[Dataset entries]
·····

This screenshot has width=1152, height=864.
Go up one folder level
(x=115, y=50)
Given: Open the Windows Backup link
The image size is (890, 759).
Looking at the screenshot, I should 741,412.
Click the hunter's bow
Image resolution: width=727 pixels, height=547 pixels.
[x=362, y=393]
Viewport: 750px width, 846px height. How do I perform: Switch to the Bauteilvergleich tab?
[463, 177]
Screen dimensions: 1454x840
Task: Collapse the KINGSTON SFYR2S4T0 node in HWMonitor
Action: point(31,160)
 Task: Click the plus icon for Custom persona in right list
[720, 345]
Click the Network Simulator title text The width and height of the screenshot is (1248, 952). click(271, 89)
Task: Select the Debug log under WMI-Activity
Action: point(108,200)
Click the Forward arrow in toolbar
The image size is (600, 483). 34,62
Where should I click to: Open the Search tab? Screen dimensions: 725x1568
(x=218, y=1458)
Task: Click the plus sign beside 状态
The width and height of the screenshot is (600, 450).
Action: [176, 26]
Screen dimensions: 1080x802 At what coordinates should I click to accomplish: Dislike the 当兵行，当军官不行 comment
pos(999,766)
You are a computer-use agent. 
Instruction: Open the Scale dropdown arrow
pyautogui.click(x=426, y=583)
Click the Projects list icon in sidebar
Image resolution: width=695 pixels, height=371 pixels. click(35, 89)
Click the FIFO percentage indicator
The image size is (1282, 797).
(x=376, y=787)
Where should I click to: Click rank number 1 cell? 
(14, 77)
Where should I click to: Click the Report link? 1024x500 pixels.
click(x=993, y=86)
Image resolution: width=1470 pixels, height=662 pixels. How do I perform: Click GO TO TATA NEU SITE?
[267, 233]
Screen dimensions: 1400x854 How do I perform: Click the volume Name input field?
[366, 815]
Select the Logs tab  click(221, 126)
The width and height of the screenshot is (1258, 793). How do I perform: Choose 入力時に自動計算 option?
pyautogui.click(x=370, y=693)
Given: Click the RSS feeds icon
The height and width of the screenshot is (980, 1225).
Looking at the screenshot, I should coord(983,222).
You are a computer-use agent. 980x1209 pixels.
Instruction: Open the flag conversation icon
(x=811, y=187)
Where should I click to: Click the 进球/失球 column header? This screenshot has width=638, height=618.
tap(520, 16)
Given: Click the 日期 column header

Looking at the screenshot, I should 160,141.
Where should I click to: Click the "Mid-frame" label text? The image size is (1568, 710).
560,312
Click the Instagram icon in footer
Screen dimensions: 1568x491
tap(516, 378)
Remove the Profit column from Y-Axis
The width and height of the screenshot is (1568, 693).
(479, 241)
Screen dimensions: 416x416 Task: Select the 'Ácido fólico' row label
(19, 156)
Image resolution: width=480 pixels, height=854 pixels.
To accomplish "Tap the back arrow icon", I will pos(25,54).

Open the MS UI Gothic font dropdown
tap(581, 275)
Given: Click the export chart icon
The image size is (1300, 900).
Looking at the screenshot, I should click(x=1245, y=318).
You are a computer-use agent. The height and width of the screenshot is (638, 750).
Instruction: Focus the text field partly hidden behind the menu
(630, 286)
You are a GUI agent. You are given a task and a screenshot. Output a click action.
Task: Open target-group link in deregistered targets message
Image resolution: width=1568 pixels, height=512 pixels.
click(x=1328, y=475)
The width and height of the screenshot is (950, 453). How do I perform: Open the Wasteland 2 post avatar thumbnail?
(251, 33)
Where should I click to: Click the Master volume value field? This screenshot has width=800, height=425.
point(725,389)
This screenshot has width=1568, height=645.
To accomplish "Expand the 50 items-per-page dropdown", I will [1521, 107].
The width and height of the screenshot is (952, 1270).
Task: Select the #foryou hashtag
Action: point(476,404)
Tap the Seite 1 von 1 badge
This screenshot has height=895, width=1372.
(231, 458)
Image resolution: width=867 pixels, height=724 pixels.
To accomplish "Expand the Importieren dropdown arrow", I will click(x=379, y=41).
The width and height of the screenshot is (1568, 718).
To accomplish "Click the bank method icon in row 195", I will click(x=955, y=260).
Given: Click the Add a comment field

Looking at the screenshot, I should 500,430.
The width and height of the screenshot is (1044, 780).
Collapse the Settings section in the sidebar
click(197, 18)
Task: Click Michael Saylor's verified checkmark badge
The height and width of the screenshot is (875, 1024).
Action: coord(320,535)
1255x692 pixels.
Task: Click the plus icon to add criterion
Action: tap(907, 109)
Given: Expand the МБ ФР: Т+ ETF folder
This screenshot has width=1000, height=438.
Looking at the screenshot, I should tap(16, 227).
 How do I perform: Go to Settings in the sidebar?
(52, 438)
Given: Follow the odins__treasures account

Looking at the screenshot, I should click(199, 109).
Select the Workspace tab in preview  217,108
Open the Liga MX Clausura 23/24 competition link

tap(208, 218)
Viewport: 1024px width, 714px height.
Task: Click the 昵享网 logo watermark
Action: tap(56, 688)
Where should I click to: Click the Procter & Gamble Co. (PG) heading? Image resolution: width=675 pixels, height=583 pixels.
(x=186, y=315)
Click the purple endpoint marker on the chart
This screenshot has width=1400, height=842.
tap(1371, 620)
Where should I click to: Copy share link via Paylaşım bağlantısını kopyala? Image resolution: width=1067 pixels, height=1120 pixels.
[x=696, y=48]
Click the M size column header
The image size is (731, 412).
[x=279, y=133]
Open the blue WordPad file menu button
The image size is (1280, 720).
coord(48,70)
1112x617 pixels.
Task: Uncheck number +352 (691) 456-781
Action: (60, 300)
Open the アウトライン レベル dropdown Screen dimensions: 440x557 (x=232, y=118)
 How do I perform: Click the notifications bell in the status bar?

·····

EXERCISE →
Taking the entries above, write out exactly the lines starting with the line containing "Image resolution: width=1470" and going on through the line containing "Select the Logs", both included, and nothing else.

FINISHED TASK →
Image resolution: width=1470 pixels, height=662 pixels. How do I perform: Click GO TO TATA NEU SITE?
[267, 233]
Screen dimensions: 1400x854 How do I perform: Click the volume Name input field?
[366, 815]
Select the Logs tab  click(221, 126)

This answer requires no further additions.